Re: Do we need capabilities? from Neil Stratford on 2012-01-24 (public-webrtc@w3.org from January 2012)

From: Neil Stratford <nstratford@voxeo.com>
Date: Tue, 24 Jan 2012 09:18:59 +0000
To: public-webrtc@w3.org
Message-ID: <4F1E7783.5070306@voxeo.com>
On 24/01/2012 03:04, Anant Narayanan wrote:
> (Starting as a separate thread, to document objections to
> getCapabilities)

> 1. I think we can all agree that exposing capabilities without user
> consent of any form is not what we really want. If the current
> getCapabilities() is able to be invoked by any web page without any
> indication to the user, it is a massive privacy invasion. Ad services
> will then be able to add more bits of reliable information in order
> to personally identify visitors (they already know too much!).

I agree, getCapabilities() does require user approval, which could also 
be used to pre-approve access for a later getUserMeida() request.

> 2. Assuming we modify getCapabilities() to be a "trusted" call, i.e.
> requires user consent before returning, I do not think we will be
> able to satisfy application requirements. The primary reason for this
> is that the getCapabilities() call is done separately from
> getUserMedia(), and in the interim there might be changes to user
> hardware. Thus the application is not guaranteed to get what it
> wanted from the list of capabilities, anyway. This implies that UI
> affordances in applications *cannot* be made solely on the basis of a
> response from getCapabilities(), the application risks providing
> functionality that may not be present at the time the user actually
> initiates action.

Changes to hardware can equally happen after a call to getUserMedia() 
but before the session is actually established. A user could connect or 
disconnect a webcam at any point.
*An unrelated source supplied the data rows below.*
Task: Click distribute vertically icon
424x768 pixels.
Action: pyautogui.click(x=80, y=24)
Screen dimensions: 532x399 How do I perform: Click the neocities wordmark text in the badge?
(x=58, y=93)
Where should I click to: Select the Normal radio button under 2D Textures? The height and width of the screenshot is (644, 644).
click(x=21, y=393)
However, I don't see this as a problem 
- especially if we can provide some kind of callback notification 
mechanism on any such changes that enables the UI to be updated. If I 
plug in a webcam after loading a web page I expect the UI to be updated 
to reflect that I can now make video calls.

> 4. The primary reason that a 'hints' based approach does not reveal
> as many bits as a capabilities based approach is that the result from
> getUserMedia() given a static set of hints is not guaranteed to be
> the same. It is temporal, and thus more unreliable that
> getCapabilities() -- which will always return the same value for a
> given hardware configuration. In a large number of cases, it is
> possible that getUserMedia will always return the same kind of
> stream, but I don't believe that justifies the need for
> getCapabilities().

If I provide a hint of "best possible", won't the resulting SDP payload 
(containing full codec list and associated parameters) leak far more 
information than a list of high-level profiles from getCapabilities()?
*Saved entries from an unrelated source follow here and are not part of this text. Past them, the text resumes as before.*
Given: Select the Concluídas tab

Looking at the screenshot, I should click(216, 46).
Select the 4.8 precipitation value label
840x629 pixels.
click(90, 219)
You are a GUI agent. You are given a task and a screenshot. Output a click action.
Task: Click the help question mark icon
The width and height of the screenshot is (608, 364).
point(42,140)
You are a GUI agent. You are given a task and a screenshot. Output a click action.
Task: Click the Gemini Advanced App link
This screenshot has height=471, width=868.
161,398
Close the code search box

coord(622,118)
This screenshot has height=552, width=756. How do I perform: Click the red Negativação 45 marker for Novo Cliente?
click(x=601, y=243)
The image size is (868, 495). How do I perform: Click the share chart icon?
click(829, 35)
There are things that users expect that would not be possible without 
capabilities - for example rich presence displaying camera icons next to 
contacts who are available for video calls, or hiding the ability to 
call entirely if no microphone is available. I find it difficult to 
imagine a good UI that has no information about what may or may not be 
possible before an actual call is attempted.

My concern is primarily providing a good end user experience that 
doesn't require hacks like attempting dummy call setups to retrieve 
capability information - which is likely what developers will resort to 
if we don't provide such an API.

Neil
Received on Tuesday, 24 January 2012 09:19:54 UTC